## Document passage
------

Delaware   0-51525   20-3135053
         
(State or Other Jurisdiction   (Commission File No.)   (I.R.S. Employer
of Incorporation)       Identification No.)
         
99 North Street, Pittsfield, Massachusetts       01201
         
(Address of Principal Executive Offices)       (Zip Code)
Registrant’s telephone number, including area code: (413) 443-4421
Not Applicable
(Former Name or Former Address, if Changed Since Last Report)
Check the appropriate box below if the Form 8-K filing is intended to simultaneously satisfy the filing obligation of the registrant under any of the following provisions (see General Instruction A.2. below):
o   Written communications pursuant to Rule 425 under the Securities Act (17 CFR 230.425)
 
o   Soliciting material pursuant to Rule 14a-12 under the Exchange Act (17 CFR 240.14a-12)
 
o   Pre-commencement communications pursuant to Rule 14d-2(b) under the Exchange Act (17 CFR 240.14d-2(b))
 
o   Pre-commencement communications pursuant to Rule 13e-4(c) under the Exchange Act (17 CFR 240.13e-4(c))
 
 

 


 

Item 1.01 Entry into a Material Definitive Agreement
     On July 13, 2011, Berkshire Hills Bancorp, Inc. (“Berkshire”) and Legacy Banks, the banking subsidiary of Legacy Bancorp, Inc. (“Legacy”), entered into a Purchase and Assumption Agreement to sell approximately $158 million of deposits, $45.0 million in loans and four Massachusetts bank branches in Berkshire County to NBT Bank, NA (“NBT Bank”), a subsidiary of NBT Bancorp Inc., for a deposit premium of 6.0% with assets transferred at net book value (the “Branch Sale”). NBT Bank expects to offer employment to all branch employees. On December 21, 2010, Legacy and Berkshire Hills entered into an Agreement and Plan of Merger, pursuant to which Legacy will merge with and into Berkshire, with Berkshire as the surviving corporation (the “Merger”). The Merger is expected to be completed on or about July 21, 2011, pending final regulatory approval. The Branch Sale by Legacy Banks was a result of a plan proposed by Berkshire to deal with certain anticompetitive issues. The United States Department of Justice has granted its approval of the Branch Sale. As part of the Merger consideration, Legacy stockholders are expected to receive approximately $0.15 per share from the Branch Sale. The Branch Sale, which is expected to close on or about October 31, 2011, has received approvals from the Boards of Directors of Legacy Banks, Berkshire, Berkshire Bank and NBT Bank. The acquisition by NBT Bank remains subject to regulatory approval and other customary closing conditions.

------

## Stated problem A
Determine whether each of the following statements agrees with the filing excerpt on the branch sale to NBT Bank, answering yes or no and quoting the deciding words of the excerpt: (i) The Branch Sale covers four bank branches in Berkshire County. (ii) The Merger is expected to be completed on or about October 31, 2011. (iii) The United States Department of Justice has approved the Branch Sale.
## Stated problem B
Rewrite everything from "99 North Street, Pittsfield, Massachusetts" down to "(17 CFR 240.13e-4(c))" in the filing excerpt on the branch sale to NBT Bank, substituting "Securities Exchange Act" for "Exchange Act".
## Stated problem C
Carry on the filing excerpt on the branch sale to NBT Bank from the point at which it stops.

## Data
------

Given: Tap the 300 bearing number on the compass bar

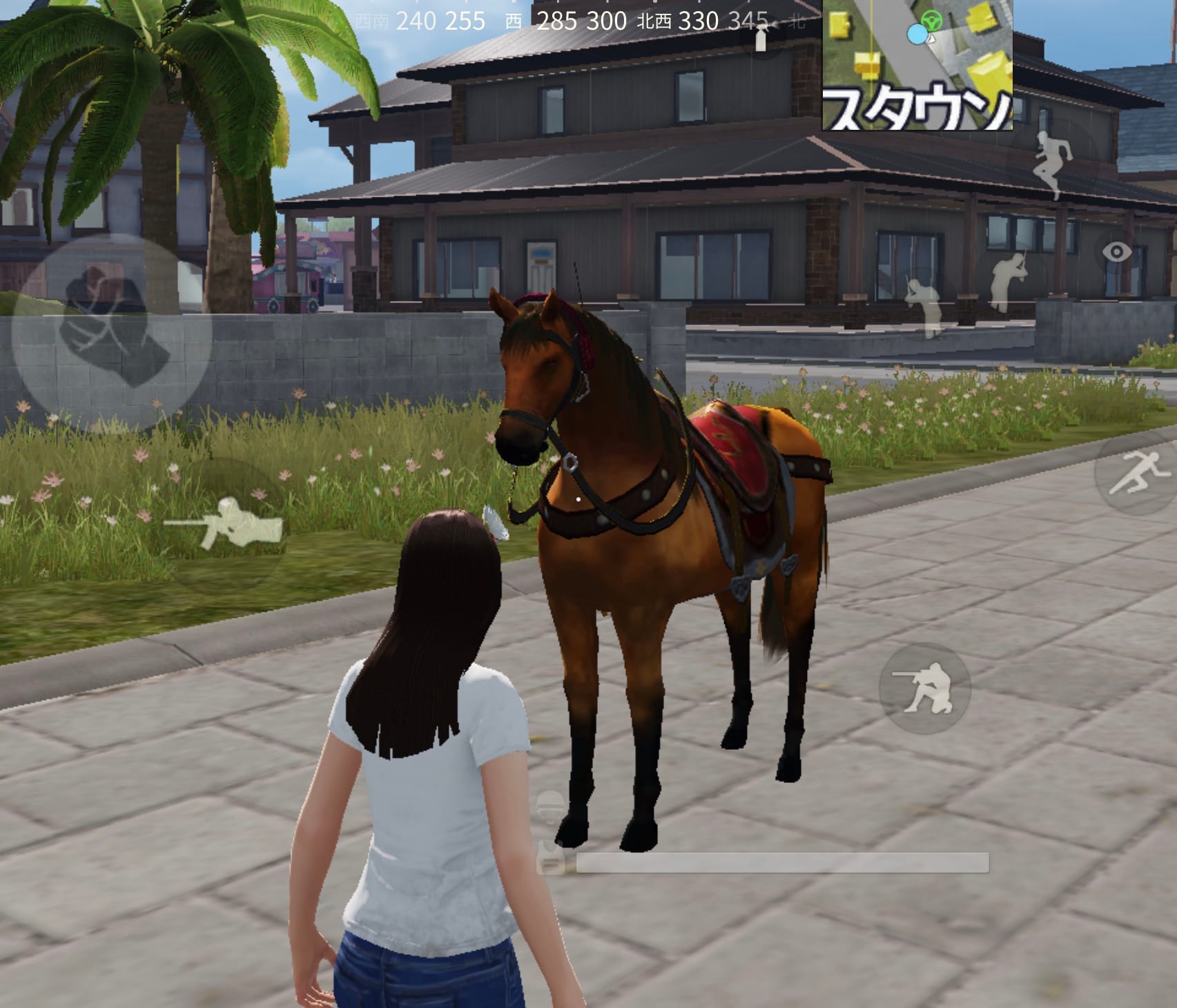Looking at the screenshot, I should click(x=607, y=21).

------

## Written response A
(i) Yes: "four Massachusetts bank branches in Berkshire County"
(ii) No: "The Merger is expected to be completed on or about July 21, 2011, pending final regulatory approval."
(iii) Yes: "The United States Department of Justice has granted its approval of the Branch Sale."

## Written response B
99 North Street, Pittsfield, Massachusetts       01201
         
(Address of Principal Executive Offices)       (Zip Code)
Registrant’s telephone number, including area code: (413) 443-4421
Not Applicable
(Former Name or Former Address, if Changed Since Last Report)
Check the appropriate box below if the Form 8-K filing is intended to simultaneously satisfy the filing obligation of the registrant under any of the following provisions (see General Instruction A.2. below):
o   Written communications pursuant to Rule 425 under the Securities Act (17 CFR 230.425)
 
o   Soliciting material pursuant to Rule 14a-12 under the Securities Exchange Act (17 CFR 240.14a-12)
 
o   Pre-commencement communications pursuant to Rule 14d-2(b) under the Securities Exchange Act (17 CFR 240.14d-2(b))
 
o   Pre-commencement communications pursuant to Rule 13e-4(c) under the Securities Exchange Act (17 CFR 240.13e-4(c))

## Written response C
     The foregoing description of the Purchase and Assumption Agreement does not purport to be complete and is qualified in its entirety by reference to the Purchase and Assumption Agreement, which is filed as Exhibit 2.1 to this Current Report on Form 8-K, and is incorporated into this report by reference. A press release announcing the entry into the Purchase and Assumption Agreement is attached as Exhibit 99.1 to this Current Report on Form 8-K.
Item 9.01. Financial Statements and Exhibits
  (a)   Financial statements of businesses acquired. Not Applicable.
 
  (b)   Pro forma financial information. Not Applicable.
 
  (c)   Shell company transactions: Not Applicable.
 
  (d)   Exhibits: 2.1 Purchase and Assumption Agreement dated as of July 13, 2011, by and among Legacy Banks, NBT Bank, NA and Berkshire Hills Bancorp, Inc., solely with respect to Section 7.10
  99.1   Press Release dated July 13, 2011

 


 

SIGNATURES
     Pursuant to the requirements of the Securities Exchange Act of 1934, the registrant has duly caused this report to be signed on its behalf by the undersigned, hereunto duly authorized.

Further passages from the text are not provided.